The Society is a national medical charity involved in: promoting health inefficiencies, patient welfare, counselling sufferers and raising funds, and has been in existence for more than 30 years with extensive international networks.
The Society's work with the Government has led to thalassaemia being included in the UK National Screening Programme.
The website has in-depth and extensive information regarding the various haemoglobinopathies that exist, describing these succinctly. The ‘About Thalassaemia’ section is a comprehensive learning tool which would aid medical students and MRCOG candidates alike to enhance understanding of this complicated condition.

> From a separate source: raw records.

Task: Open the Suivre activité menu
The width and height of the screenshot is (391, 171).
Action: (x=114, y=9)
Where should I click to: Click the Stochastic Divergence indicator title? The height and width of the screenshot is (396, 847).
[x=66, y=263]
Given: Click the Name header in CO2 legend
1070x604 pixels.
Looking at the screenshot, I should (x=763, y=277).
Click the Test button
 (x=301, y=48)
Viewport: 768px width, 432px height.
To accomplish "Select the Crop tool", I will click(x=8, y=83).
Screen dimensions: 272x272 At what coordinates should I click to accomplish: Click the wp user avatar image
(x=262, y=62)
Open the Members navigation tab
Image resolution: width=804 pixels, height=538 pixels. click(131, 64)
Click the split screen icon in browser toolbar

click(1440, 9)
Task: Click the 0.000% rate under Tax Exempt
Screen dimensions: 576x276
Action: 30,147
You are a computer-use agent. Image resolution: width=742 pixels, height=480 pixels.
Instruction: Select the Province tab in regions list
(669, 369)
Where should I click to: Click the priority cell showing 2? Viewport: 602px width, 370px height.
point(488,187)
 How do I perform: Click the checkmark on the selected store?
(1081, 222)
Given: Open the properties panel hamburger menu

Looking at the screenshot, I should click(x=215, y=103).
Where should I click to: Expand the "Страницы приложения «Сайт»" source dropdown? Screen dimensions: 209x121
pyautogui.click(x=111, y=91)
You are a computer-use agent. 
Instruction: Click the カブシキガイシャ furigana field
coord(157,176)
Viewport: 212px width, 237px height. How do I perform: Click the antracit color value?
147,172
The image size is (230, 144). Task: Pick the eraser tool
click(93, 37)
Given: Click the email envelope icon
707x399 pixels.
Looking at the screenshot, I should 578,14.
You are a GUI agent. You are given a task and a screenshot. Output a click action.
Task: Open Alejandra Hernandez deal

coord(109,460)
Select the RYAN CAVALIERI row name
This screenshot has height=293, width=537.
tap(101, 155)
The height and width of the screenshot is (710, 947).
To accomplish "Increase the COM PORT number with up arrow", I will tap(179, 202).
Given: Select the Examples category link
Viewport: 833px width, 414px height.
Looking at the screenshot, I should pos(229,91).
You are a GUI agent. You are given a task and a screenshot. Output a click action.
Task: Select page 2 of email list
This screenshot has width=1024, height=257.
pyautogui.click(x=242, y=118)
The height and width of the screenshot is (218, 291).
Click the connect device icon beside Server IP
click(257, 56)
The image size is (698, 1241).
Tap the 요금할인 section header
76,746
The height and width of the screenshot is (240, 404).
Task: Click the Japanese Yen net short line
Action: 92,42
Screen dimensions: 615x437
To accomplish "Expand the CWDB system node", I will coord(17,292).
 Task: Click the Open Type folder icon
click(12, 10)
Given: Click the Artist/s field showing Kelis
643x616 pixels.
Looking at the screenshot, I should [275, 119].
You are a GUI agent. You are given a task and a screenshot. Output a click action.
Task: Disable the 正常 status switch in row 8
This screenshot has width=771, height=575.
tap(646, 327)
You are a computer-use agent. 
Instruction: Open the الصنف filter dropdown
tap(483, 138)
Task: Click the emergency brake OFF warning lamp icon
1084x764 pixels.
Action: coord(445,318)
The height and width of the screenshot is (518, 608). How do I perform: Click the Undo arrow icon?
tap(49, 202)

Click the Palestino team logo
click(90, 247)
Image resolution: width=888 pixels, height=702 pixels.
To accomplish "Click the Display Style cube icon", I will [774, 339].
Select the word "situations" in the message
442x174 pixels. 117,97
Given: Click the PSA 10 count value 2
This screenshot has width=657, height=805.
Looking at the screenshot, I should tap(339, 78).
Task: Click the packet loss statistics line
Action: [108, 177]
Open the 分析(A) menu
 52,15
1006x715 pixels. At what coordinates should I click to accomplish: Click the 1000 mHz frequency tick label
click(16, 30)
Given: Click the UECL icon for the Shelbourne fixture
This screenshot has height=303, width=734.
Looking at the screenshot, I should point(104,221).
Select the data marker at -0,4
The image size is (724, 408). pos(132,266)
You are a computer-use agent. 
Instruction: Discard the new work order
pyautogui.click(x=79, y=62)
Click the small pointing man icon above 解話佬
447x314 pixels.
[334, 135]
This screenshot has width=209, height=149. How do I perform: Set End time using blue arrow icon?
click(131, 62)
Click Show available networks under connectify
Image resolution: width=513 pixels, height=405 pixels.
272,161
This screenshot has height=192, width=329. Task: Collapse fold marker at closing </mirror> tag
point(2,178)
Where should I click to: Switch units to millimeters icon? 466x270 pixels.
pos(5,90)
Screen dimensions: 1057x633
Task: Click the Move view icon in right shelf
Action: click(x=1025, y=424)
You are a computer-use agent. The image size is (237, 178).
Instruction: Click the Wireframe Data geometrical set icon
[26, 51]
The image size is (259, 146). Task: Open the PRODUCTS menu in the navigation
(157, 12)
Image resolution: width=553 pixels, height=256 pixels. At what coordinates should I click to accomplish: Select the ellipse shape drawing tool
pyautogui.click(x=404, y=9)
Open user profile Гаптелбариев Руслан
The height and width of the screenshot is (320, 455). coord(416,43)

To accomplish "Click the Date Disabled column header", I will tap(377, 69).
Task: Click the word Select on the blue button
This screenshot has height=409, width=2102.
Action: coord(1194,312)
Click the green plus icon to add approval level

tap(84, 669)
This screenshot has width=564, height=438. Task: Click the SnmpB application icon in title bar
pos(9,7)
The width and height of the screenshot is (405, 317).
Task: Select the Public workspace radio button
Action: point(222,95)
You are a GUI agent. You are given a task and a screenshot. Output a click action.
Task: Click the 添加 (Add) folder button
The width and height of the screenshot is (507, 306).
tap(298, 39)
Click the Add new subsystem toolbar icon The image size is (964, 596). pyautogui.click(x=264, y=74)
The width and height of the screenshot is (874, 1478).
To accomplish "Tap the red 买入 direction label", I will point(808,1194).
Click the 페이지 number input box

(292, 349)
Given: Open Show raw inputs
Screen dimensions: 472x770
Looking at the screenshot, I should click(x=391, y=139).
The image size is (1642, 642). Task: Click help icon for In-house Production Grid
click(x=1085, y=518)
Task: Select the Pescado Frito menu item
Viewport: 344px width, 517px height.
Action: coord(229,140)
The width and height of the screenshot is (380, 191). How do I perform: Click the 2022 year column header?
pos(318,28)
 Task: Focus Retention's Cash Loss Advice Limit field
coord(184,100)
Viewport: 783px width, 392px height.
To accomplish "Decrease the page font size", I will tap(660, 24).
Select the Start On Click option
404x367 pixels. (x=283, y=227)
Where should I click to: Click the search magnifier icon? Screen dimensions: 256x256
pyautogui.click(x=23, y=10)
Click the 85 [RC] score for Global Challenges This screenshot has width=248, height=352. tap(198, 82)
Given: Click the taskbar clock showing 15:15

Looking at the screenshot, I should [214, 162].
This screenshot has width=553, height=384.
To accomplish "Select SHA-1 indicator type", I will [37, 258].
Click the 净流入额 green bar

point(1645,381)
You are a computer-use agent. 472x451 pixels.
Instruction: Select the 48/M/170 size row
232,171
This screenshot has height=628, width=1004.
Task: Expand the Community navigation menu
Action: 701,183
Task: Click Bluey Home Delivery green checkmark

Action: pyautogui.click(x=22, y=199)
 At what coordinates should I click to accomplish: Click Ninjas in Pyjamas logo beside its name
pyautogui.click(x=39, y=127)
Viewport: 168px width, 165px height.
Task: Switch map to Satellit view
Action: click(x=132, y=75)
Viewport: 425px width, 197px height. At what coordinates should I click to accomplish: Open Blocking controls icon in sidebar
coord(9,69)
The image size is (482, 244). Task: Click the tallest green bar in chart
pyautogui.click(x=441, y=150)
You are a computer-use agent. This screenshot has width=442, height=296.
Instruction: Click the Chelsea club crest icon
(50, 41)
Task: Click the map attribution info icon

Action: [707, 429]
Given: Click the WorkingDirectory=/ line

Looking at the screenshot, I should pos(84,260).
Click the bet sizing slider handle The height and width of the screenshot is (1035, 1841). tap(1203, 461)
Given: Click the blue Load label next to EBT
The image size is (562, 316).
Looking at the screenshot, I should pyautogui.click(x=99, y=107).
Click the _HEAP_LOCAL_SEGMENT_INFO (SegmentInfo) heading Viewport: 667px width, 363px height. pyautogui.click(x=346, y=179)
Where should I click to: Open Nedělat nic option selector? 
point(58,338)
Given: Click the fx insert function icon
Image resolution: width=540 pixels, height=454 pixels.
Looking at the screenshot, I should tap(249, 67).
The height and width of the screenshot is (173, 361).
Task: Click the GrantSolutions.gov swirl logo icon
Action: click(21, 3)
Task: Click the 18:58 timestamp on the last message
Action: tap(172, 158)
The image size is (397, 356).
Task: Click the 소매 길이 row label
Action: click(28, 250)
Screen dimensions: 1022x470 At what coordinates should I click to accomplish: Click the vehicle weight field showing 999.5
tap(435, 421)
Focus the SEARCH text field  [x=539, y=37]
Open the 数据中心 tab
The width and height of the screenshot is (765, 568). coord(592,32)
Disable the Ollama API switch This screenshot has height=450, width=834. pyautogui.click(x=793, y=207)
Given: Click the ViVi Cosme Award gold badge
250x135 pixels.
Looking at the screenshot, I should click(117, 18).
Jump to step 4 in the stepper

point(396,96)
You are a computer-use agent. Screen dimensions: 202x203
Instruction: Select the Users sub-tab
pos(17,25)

There is a useful leaflet under the ‘Living with Thalassaemia’ section regarding fertility and pregnancy, stressing the importance of pre-conception care and challenges that the pregnant patient with thalassaemia may encounter. In the leaflet, there is also a scientifically based explanation of the fertility issues male sufferers can encounter as a consequence of the disease due to interference with the hypothalamic-pituitary-testicular axis.
The website has a catchy slogan under its donations section: ‘we don't need the iron, but we need your silver’.
The Sickle Cell Society is a registered charity set up to help educate and support people with the condition, health carers and other professionals about sickle cell disease.
The charity relies upon volunteers, donations and fundraising events to advance research, educational projects and improve the general welfare of those with sickle cell disease.
The website itself is slightly wordy at times, but is colourful and easy to navigate with good visual effects offering informative videos with the added bonus of an interactive children's section with games and personalised stories.
The website offers a wealth of support for sufferers with advice on how to get tested for the disease, how to locate the nearest support group, how to avoid trigger factors precipitating crises and help with claiming benefits.
A section is dedicated to information for healthcare professionals which gives accurate comprehensive facts about the disease and its inheritance. This is also a useful site for any junior doctors attempting membership exams, aiding understanding of the various haemoglobinopathies that exist and the effects the disease can precipitate.
It is a useful adjunct to the formal RCOG Greentop Guideline Number 61. A slight drawback is that there is unfortunately very limited information available regarding sickle cell disease in pregnancy, which if included, would make the site more appealing.
The Miscarriage Association is a registered charity that provides an invaluable service to those who have suffered miscarriage in their lives or in the lives of loved ones via an informative and easy to navigate website allowing interaction between the user and the site.
The website is a scientifically reliable source of information regarding miscarriage, recurrent miscarriage, ectopic pregnancy and molar pregnancy as well as being a useful tool for healthcare professionals to utilise and offer to patients.
There are a variety of information leaflets available within the site regarding the different aspects of miscarriage, subsequent management options and how miscarriage can affect a couple.
The support section allows users to share their personal experiences if desired, and to mark their loss by leaving a personalised message on ‘forget-me-not meadow’ or on the ‘lights of love tree’.
The website also provides a staffed phone helpline and an online forum for members to converse with each other, allowing personal experiences to be shared in the hope that it will help others.
A vast array of online support is provided via web links for advice on counselling, the location of various support groups and on how to locate your nearest early pregnancy assessment unit.
There is a certification of miscarriage section highlighting the need for formal recognition that a patient has suffered a miscarriage. Such documentation is not legally necessary to formalise a miscarriage and can, in some cases, increase the sense of loss an individual experiences. The miscarriage association provides guidance on how such a document could, in theory, be drafted and utilised in the medical profession in such circumstances.
The charity offers training in the form of a full-day course, half-day course and 90-minute sessions aimed at increasing understanding, knowledge and skills to support the care provided to patients who have had a miscarriage, including breaking bad news and other skills essential to any junior doctor and consultant alike in our profession.